_PROBLEM TO SOLVE_
List each line of the data that holds the word "sidebar".

_EXTRACTED ENTRIES_
*** Block opens ***
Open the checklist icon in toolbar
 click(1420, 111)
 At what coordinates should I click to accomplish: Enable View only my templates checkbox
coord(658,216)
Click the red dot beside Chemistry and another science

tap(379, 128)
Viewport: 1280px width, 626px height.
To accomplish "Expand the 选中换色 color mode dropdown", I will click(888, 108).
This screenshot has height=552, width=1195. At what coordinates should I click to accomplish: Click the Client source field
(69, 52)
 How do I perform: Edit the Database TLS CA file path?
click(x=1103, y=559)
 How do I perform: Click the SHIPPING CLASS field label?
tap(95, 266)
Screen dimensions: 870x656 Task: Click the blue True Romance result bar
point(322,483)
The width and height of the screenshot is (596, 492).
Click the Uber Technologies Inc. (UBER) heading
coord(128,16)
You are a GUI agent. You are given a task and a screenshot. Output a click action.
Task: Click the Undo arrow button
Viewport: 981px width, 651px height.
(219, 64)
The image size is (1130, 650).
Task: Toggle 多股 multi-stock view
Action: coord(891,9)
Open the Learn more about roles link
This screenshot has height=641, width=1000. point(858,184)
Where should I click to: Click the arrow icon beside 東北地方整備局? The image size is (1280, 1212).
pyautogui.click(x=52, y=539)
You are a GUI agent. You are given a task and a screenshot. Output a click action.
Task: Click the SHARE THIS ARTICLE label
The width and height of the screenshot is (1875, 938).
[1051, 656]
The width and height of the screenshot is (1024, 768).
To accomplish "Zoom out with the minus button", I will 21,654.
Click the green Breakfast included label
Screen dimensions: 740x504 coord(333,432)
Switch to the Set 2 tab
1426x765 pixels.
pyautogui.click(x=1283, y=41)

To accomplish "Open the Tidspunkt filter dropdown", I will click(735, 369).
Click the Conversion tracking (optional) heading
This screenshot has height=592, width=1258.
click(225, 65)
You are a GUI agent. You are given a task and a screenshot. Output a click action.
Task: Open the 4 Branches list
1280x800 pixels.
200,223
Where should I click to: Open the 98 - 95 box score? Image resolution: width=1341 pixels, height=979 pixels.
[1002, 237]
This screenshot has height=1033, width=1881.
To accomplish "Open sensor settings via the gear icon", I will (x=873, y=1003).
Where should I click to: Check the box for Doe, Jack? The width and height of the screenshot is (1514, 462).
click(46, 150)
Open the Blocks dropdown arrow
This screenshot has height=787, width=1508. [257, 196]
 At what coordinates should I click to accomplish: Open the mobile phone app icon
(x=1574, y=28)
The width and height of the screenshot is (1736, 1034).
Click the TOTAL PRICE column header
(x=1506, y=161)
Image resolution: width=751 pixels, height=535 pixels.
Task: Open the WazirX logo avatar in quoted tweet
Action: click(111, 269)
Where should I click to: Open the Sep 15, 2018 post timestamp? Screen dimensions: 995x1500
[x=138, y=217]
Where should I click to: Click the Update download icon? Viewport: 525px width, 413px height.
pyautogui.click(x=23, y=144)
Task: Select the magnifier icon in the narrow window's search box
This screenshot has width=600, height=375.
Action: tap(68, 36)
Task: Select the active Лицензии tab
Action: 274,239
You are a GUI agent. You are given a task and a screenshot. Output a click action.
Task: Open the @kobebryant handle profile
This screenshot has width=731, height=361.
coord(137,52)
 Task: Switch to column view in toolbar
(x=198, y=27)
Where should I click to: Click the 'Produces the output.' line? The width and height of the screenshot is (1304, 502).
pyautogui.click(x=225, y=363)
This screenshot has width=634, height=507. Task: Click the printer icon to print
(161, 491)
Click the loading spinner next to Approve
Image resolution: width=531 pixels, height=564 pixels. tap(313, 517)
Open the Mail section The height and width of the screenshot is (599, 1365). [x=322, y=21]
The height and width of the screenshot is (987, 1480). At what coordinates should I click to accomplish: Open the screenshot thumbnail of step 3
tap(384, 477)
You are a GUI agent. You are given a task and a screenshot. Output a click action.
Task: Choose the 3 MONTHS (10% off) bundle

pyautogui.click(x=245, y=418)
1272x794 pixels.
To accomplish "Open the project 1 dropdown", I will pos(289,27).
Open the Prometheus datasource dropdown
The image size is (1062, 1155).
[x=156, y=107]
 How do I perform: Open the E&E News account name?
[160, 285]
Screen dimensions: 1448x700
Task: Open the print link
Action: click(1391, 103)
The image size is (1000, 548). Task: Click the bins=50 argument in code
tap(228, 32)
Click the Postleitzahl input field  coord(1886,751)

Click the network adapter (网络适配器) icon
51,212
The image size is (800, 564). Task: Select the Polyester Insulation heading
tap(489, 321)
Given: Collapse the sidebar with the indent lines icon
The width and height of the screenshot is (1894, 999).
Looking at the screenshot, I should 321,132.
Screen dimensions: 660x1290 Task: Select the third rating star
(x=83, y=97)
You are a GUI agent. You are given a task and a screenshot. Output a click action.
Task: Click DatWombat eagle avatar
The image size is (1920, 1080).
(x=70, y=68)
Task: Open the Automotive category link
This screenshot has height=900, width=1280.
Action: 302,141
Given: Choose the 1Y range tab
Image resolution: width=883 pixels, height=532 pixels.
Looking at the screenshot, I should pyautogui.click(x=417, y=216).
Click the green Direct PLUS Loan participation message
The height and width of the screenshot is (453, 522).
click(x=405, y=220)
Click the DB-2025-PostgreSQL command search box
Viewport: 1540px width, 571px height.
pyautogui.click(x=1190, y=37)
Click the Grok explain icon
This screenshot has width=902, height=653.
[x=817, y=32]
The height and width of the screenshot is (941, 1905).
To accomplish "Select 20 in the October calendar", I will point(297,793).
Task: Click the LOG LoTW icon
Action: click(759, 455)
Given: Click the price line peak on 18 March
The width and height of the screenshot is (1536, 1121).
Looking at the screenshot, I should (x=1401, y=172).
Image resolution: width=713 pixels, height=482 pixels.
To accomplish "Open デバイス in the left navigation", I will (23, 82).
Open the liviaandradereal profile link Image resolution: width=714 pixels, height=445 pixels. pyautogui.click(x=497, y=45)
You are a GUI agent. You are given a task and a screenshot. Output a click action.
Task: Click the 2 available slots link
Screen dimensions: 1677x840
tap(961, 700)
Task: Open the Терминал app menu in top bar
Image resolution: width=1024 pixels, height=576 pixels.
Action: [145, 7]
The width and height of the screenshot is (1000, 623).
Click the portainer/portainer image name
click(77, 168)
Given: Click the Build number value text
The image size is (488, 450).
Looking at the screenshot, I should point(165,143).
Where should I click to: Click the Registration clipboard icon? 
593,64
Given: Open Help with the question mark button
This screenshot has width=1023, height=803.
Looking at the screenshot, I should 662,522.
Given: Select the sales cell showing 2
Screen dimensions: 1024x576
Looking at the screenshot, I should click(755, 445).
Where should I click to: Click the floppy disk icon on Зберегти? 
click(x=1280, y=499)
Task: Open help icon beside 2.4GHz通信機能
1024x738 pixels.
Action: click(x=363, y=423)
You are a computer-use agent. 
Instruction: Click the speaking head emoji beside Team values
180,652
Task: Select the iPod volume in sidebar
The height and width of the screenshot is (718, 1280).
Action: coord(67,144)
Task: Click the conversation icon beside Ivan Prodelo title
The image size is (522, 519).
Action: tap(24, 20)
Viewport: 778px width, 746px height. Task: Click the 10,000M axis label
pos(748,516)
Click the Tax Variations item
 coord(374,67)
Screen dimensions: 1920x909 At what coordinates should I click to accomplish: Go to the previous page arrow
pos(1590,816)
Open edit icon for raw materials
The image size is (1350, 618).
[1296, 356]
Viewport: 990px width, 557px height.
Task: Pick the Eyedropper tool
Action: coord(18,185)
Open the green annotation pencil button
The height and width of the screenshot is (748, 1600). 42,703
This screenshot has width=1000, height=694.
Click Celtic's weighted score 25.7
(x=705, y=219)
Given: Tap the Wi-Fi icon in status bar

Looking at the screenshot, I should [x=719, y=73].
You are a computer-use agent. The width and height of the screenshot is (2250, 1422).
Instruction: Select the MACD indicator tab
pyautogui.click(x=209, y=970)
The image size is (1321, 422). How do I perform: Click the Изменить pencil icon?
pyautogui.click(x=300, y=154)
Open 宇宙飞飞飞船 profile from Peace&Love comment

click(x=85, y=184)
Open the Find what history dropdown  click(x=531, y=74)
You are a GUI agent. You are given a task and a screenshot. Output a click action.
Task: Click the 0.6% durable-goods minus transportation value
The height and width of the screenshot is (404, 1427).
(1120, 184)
*** Block closes ***
_RESULT_
Given: Collapse the sidebar with the indent lines icon
Task: Select the iPod volume in sidebar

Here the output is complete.